(Item coordinate data)
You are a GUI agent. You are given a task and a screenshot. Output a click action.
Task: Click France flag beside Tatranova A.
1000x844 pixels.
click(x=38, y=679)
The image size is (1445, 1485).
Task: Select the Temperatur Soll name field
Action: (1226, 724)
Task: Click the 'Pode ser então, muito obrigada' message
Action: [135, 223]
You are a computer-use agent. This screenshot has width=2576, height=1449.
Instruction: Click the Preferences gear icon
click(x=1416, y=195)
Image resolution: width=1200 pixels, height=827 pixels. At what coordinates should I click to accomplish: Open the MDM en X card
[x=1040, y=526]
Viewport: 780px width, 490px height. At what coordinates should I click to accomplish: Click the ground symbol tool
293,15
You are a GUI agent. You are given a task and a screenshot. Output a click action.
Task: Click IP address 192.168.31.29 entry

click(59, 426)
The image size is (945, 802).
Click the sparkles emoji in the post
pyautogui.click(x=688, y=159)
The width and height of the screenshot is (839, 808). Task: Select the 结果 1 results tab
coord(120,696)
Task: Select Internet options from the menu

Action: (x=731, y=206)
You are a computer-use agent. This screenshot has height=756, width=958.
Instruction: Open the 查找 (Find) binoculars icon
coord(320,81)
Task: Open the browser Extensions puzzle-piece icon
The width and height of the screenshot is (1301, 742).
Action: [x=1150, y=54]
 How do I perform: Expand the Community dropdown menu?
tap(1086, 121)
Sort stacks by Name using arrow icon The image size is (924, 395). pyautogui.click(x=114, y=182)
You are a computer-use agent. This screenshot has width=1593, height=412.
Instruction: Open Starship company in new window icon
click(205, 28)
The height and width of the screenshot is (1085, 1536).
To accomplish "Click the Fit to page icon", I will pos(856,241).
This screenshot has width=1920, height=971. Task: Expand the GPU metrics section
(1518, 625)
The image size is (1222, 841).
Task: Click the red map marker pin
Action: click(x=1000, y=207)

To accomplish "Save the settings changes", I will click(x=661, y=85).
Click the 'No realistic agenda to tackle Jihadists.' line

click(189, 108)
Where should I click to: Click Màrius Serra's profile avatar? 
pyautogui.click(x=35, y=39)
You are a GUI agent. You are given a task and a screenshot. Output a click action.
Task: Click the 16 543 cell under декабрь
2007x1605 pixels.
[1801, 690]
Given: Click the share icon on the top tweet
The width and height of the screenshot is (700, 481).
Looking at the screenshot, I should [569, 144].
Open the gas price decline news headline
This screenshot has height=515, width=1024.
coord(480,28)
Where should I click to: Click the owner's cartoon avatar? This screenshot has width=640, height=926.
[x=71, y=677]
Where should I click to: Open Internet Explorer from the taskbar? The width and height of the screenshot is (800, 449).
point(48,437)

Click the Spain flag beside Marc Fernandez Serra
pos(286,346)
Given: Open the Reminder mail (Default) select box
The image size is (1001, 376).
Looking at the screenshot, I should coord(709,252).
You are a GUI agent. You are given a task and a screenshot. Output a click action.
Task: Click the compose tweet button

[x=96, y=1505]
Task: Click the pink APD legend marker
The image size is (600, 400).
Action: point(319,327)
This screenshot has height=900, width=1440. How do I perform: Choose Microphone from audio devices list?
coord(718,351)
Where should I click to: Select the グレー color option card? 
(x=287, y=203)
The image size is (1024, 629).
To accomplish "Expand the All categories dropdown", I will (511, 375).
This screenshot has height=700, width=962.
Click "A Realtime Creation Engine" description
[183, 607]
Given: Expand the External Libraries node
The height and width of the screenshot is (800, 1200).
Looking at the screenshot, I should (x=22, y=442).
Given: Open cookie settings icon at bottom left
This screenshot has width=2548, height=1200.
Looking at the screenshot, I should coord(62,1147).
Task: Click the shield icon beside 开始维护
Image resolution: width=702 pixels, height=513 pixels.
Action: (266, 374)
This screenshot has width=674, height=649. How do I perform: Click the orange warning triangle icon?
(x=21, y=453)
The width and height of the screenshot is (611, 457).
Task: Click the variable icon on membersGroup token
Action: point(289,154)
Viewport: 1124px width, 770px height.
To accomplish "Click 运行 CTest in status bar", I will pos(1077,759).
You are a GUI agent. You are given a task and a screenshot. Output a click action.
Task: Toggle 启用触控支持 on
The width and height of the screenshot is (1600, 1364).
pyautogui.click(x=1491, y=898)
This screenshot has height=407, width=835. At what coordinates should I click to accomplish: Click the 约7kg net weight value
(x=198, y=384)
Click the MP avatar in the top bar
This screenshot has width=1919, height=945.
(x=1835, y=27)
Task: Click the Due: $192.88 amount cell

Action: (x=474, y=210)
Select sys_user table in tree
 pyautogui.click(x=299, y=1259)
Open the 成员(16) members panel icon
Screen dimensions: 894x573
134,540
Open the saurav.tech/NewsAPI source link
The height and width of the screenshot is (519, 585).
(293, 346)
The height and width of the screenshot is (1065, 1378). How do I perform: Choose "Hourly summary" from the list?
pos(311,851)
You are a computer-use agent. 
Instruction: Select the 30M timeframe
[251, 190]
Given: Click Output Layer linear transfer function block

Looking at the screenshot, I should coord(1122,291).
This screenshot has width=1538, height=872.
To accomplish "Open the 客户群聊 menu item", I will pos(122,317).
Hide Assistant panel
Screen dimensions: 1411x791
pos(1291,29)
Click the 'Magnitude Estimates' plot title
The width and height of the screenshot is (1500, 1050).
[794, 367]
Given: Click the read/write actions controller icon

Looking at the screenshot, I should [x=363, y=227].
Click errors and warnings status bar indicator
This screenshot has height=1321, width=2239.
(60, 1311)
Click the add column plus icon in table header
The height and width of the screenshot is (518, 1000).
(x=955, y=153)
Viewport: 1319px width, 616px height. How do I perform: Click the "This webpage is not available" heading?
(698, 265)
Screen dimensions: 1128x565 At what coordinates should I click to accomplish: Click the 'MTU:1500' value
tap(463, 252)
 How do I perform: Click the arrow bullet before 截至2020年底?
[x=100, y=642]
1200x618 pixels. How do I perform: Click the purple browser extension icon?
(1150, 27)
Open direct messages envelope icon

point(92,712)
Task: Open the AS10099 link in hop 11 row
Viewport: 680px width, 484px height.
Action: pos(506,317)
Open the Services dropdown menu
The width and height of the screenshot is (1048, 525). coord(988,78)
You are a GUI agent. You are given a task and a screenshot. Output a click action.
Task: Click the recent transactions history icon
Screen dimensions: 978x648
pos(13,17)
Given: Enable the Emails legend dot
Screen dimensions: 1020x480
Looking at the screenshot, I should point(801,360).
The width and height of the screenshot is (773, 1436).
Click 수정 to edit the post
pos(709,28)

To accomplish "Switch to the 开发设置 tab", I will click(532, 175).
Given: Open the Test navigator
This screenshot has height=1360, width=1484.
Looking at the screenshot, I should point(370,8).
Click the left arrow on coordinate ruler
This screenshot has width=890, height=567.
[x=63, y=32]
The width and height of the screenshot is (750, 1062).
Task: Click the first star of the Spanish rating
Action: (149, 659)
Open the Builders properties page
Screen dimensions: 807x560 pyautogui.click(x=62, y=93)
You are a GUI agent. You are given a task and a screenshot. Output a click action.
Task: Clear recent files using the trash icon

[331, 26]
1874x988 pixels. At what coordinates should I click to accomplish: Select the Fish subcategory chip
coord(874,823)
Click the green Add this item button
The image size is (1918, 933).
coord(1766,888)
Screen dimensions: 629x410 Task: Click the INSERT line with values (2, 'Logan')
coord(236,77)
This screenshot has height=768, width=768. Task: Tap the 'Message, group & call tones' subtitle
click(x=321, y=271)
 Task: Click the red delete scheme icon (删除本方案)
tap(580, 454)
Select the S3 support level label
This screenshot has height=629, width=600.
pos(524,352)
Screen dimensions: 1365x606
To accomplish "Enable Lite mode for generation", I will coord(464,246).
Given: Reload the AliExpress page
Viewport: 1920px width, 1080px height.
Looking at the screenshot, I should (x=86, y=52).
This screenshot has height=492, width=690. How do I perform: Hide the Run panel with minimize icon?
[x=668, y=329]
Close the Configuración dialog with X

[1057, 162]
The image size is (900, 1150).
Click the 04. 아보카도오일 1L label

◆ Set exercise: Change "Reload" to "Refresh" in the lines that begin at the one containing "Screen dimensions: 629x410" and run through the end of the records, and give those lines back with nothing else altered.

◆ Task output:
Screen dimensions: 629x410 Task: Click the INSERT line with values (2, 'Logan')
coord(236,77)
This screenshot has height=768, width=768. Task: Tap the 'Message, group & call tones' subtitle
click(x=321, y=271)
 Task: Click the red delete scheme icon (删除本方案)
tap(580, 454)
Select the S3 support level label
This screenshot has height=629, width=600.
pos(524,352)
Screen dimensions: 1365x606
To accomplish "Enable Lite mode for generation", I will coord(464,246).
Given: Refresh the AliExpress page
Viewport: 1920px width, 1080px height.
Looking at the screenshot, I should (x=86, y=52).
This screenshot has height=492, width=690. How do I perform: Hide the Run panel with minimize icon?
[x=668, y=329]
Close the Configuración dialog with X

[1057, 162]
The image size is (900, 1150).
Click the 04. 아보카도오일 1L label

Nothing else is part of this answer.